"Der Hund isst eure Erdbeere."

March 29, 2013


Gee, all of you only had a single strawberry between you, and now the dog's eating it.

May 12, 2013

Do dogs even eat strawberries?

May 30, 2013

Is Erdbeere both singular and plural? I translated it as singular, so I don't know whether or not plural would have been accepted.

March 29, 2013

"Erdbeeren" would have been the plural. You were correct :)

March 29, 2013

isn't Erdbeere masculin? I don't remember much well. In this case, wouldn't "euren" be employed?

April 1, 2013

I thought so as well, but Erdbeere is feminine apparently ( Most words ending on -e in German are BTW feminine, so I should have known :)

April 4, 2013

why is 'eure' used here and not 'deine', given that Erdbeere is feminine.

April 11, 2013

Because it's the plural "your" (2nd person plural).
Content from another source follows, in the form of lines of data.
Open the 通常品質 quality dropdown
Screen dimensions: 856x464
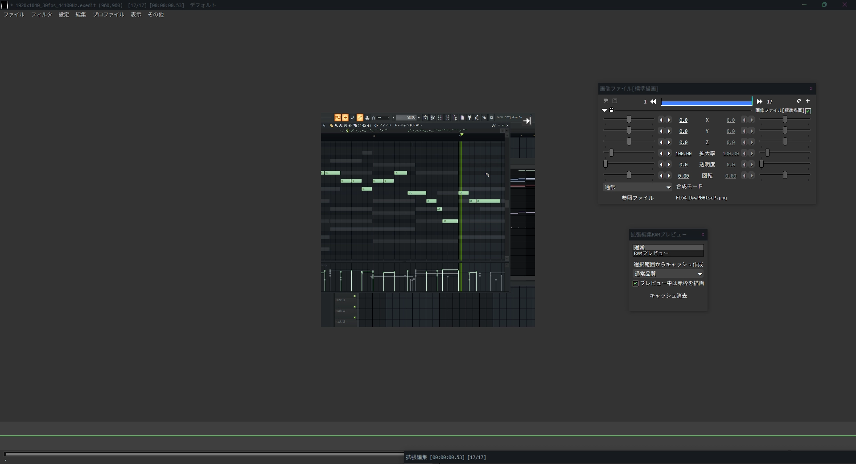coord(668,274)
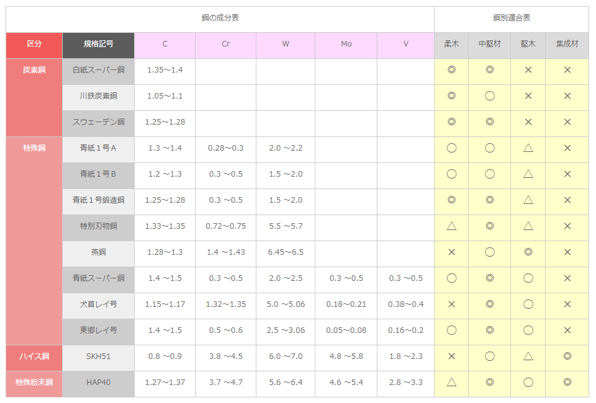The height and width of the screenshot is (403, 596).
Task: Click triangle icon for 青紙1号A under 堅木
Action: coord(528,148)
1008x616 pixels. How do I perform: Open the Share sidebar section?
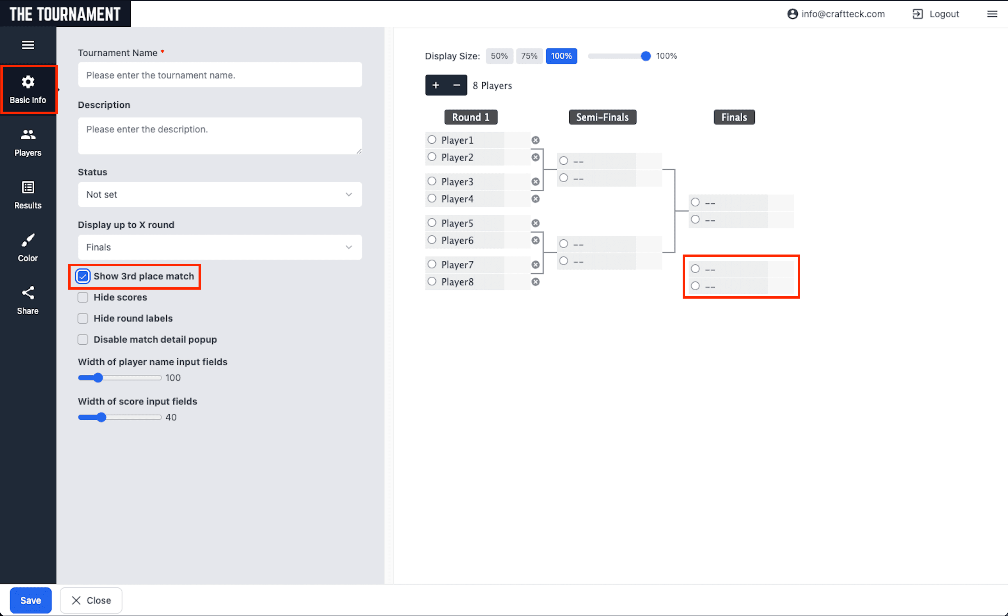coord(28,300)
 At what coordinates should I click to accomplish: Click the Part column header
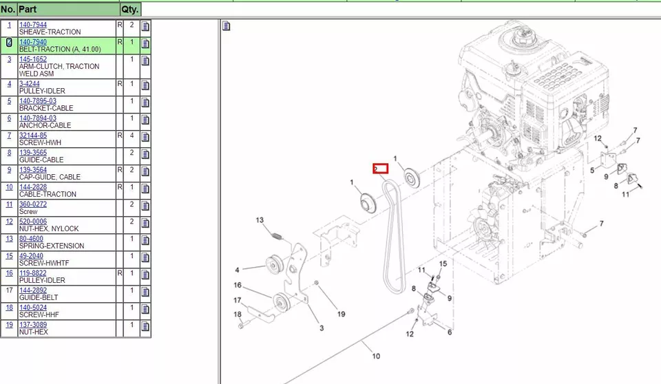pos(28,10)
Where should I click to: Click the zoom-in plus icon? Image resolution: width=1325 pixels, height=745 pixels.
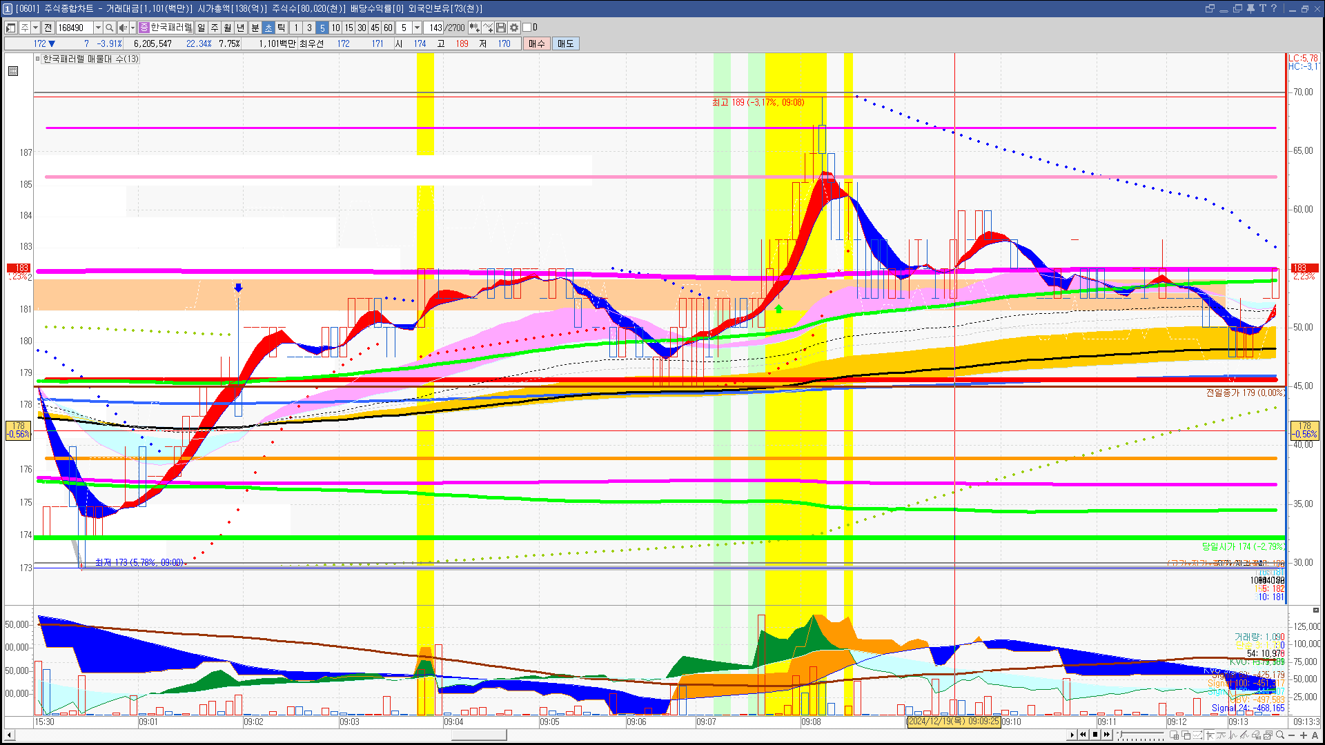coord(1303,735)
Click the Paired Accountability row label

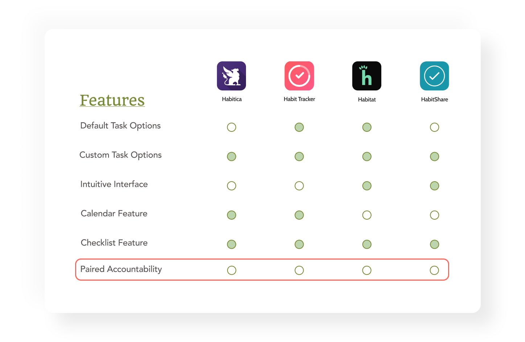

The fact that Erdbeere is feminine is irrelevant (both "eure" and "deine" have the "-e" at the end).

April 11, 2013

Im confused.. eure is a possessive pronoun; right & they replace noun whereas possessive adjective are used with noun... and what is the difference between euer and eure...

May 26, 2013

In this sentence, ‘eure’ is a possessive adjective, but the same form can also be a possessive pronoun, as in ‘Eure [p.a.] Erdbeere ist eure [p.p.]’, meaning “Your [p.a.] strawberry is yours [p.p]”.

Possessive Adjectives:


mein      dein     sein     ihr      unser      euer     masculine singular

meine    deine   seine    ihre    unsere    eure     feminine singular

mein      dein     sein     ihr      unser      euer     neuter singular

meine    deine   seine    ihre    unsere    eure     plural


meinen  deinen  seinen  ihren  unseren  euren    masculine singular

meine    deine   seine    ihre    unsere    eure     feminine singular

mein      dein     sein     ihr      unser      euer     neuter singular

meine    deine   seine    ihre    unsere    eure     plural


meinem deinem seinem ihrem unserem eurem   masculine singular

meiner   deiner  seiner   ihrer   unserer   eurer    feminine singular

meinem deinem seinem ihrem unserem eurem   neuter singular

meinen  deinen  seinen  ihren  unseren  euren    plural


meines  deines  seines  ihres  unseres  eures    masculine singular

meiner   deiner  seiner   ihrer   unserer   eurer    feminine singular

meines  deines  seines  ihres  unseres  eures    neuter singular

meiner   deiner  seiner   ihrer   unserer   eurer    plural

Possessive Pronouns:

mein    dein    sein   ihr    unser    euer   masculine singular

meine  deine  seine  ihre  unsere  eure   feminine singular

mein    dein    sein   ihr    unser    euer   neuter singular

meine  deine  seine  ihre  unsere  eure   plural

May 31, 2013

also what is difference between genitive case & possessive pronoun/adjective...

May 26, 2013

I am a bit confused. A few sentences ago I used 'deine' and here 'eure' is used. Are both correct?

June 7, 2013

‘deine’ = “your [familiar singular]”

‘eure’ = “your [familiar plural]”

June 7, 2013

Danke Andreas.

June 7, 2013

why cant we use "eureN" with the N ?? isnt the DOG making the action on the noun (Die Erdbeere) der Hund isst euren Erdbeere

June 18, 2013

The possessive adjective (‘eure’ in this case), like all adjectives, agrees in gender and number with the noun it's modifying (‘Erdbeere’, in this case).

June 19, 2013

How are we supposed to know if it's "eure" or "euren"? I just had to guess :( I've been completely thrown off by this accusative case stuff. I like how duolingo doesn't make you learn lists of rules like I had to do in school, but for this lesson I feel like it would be useful to do so because I keep having to guess everything. If I get it right/wrong I don't know why it's right/wrong. Can anyone help?

July 17, 2013

For which ending to use with which case for possessive adjectives and possessive pronouns, see the complete tables elsewhere in this discussion.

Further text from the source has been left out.